The other (slightly better) middle path. For low to medium initial growth countries with a more reasonable proportion of asymptomatic carriers (<50%), to reopen their economies while testing delays are still at 10 days or more. Mass testing may not be the most pertinent agenda, however, speed of testing needs to be greatly improved. While the number of deaths would naturally be contained by virtue of supportive, muted growth levels - possibly a few hundred at worst; to avert a higher number of deaths it is highly likely further lockdowns will be necessary in the future. Much of the gains from the earlier lockdown would be lost and the timer reset back to the start. Malaysia, Turkey and Bangladesh are here.
The right thing to do. Regardless of starting point; the uncontrolled growth rate should be reduced as much as possible by improving personal protection & hygiene practices, and inculcating, no, institutionalising, good practices around social distancing. Maintain rules on gatherings, international travel and transit hubs, or wherever else large crowds may congregate. Do this while lockdowns are active, and allow controlled mobility so, importantly, habit forming and role modelling can happen. Further and even more crucially, use the time to bring down testing delays to low single digit levels, say 2-5 days maximum. Try everything from app based contact tracing, mobile roving test units, walk-in self testing, subsidised testing costs, cluster/pooled testing, sewage testing - the world is now replete with good examples to pull from and replicate. Only once all this is in place can the economy be reopened with confidence.
Resetting is okay if all else fails, but doing great means we should make sure to reset to a better starting point. Most may think that reopening the economy following a point of lockdown resets the timeline back to before lockdowns start. However, that is not how viral epidemics work. Exponential growth continues from the last point of infections prevalent in the population, and exponential decline from lockdowns can easily take 3-6 months to bring ambient infection levels back to pre-lockdown levels (lockdown transmissions have ranged between 0.95-0.99) - and no lockdowns have lasted that long. Reopening the economy restarts the exponential growth from that new starting point, i.e. a higher point than before. It is therefore critical to be extremely clear what is different going into a reopening phase; if very little is, then it risks just repeating the cycle all over again.

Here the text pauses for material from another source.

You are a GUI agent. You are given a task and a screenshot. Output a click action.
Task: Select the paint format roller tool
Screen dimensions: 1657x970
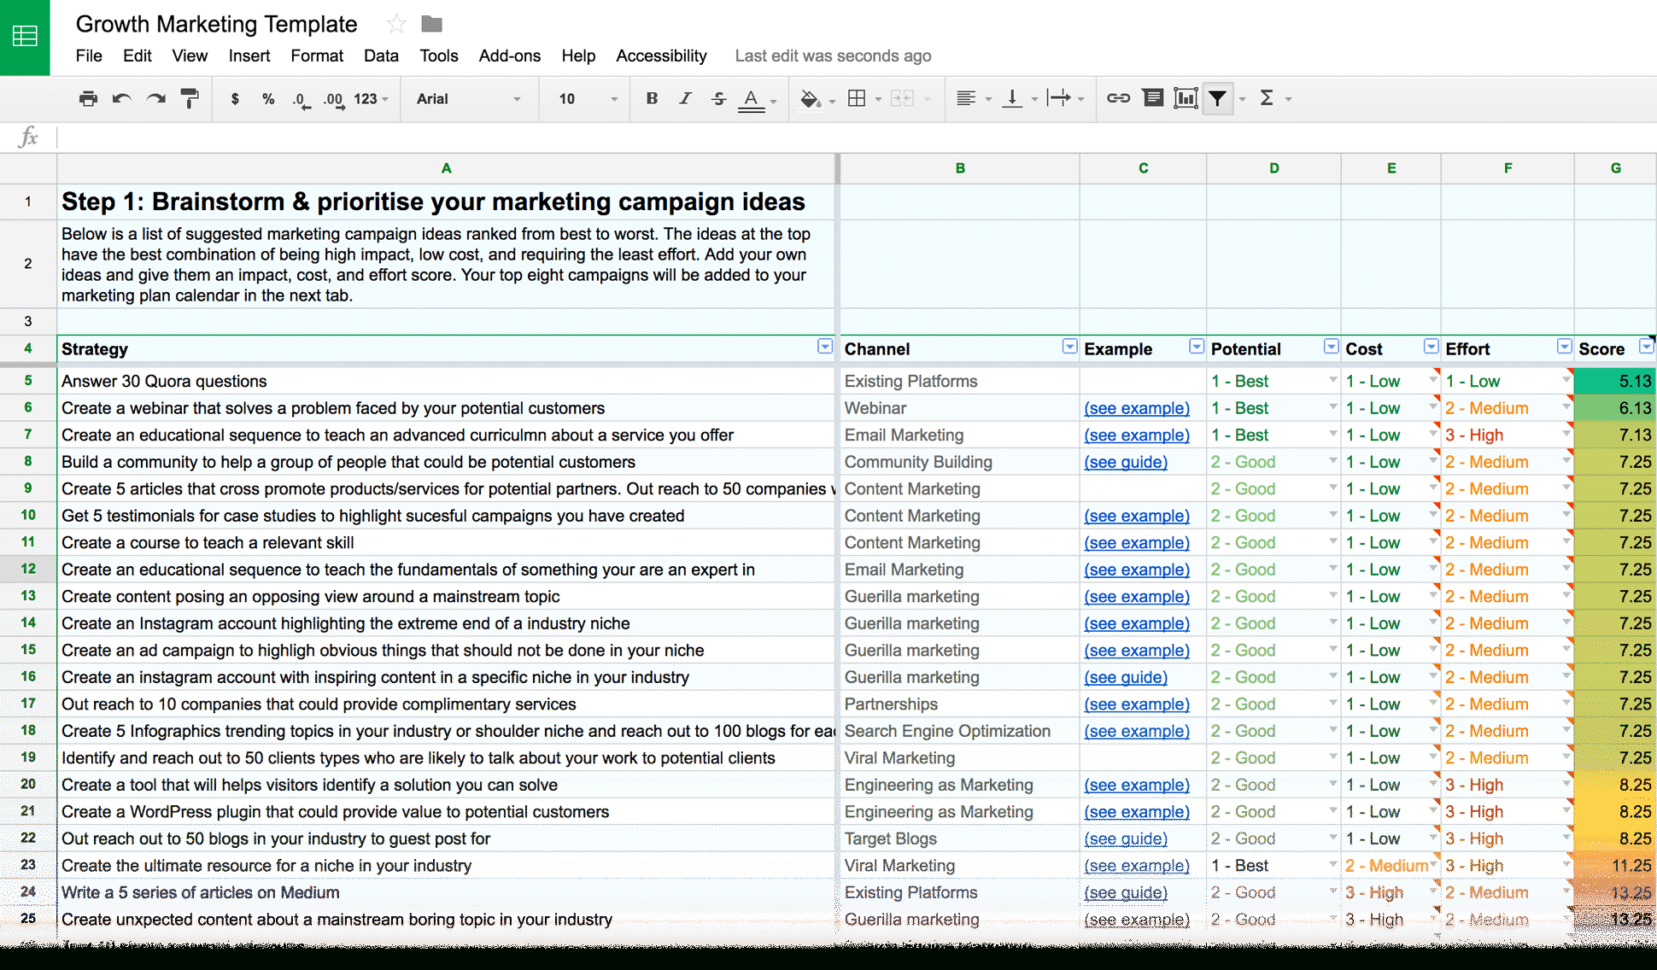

A crucial balancing act for governments and populations to get right. In closing; we should acknowledge the fact that, underlying the motivation to hastily reopen economies are valid concerns around the deeply negative economic impact that the virus has caused thus far. This is indeed a careful balancing act that needs to be struck well, and a strategy that simply follows the next country's may not be up to the task. We do believe a scientifically driven approach can be taken, by weighing up the different factors at play, each unique to the circumstance of any one country. A robust plan that then invites clear commitments from all stakeholders across the value chain can then be developed, syndicated and stress tested. Only then is there better hope to overcome the pandemic.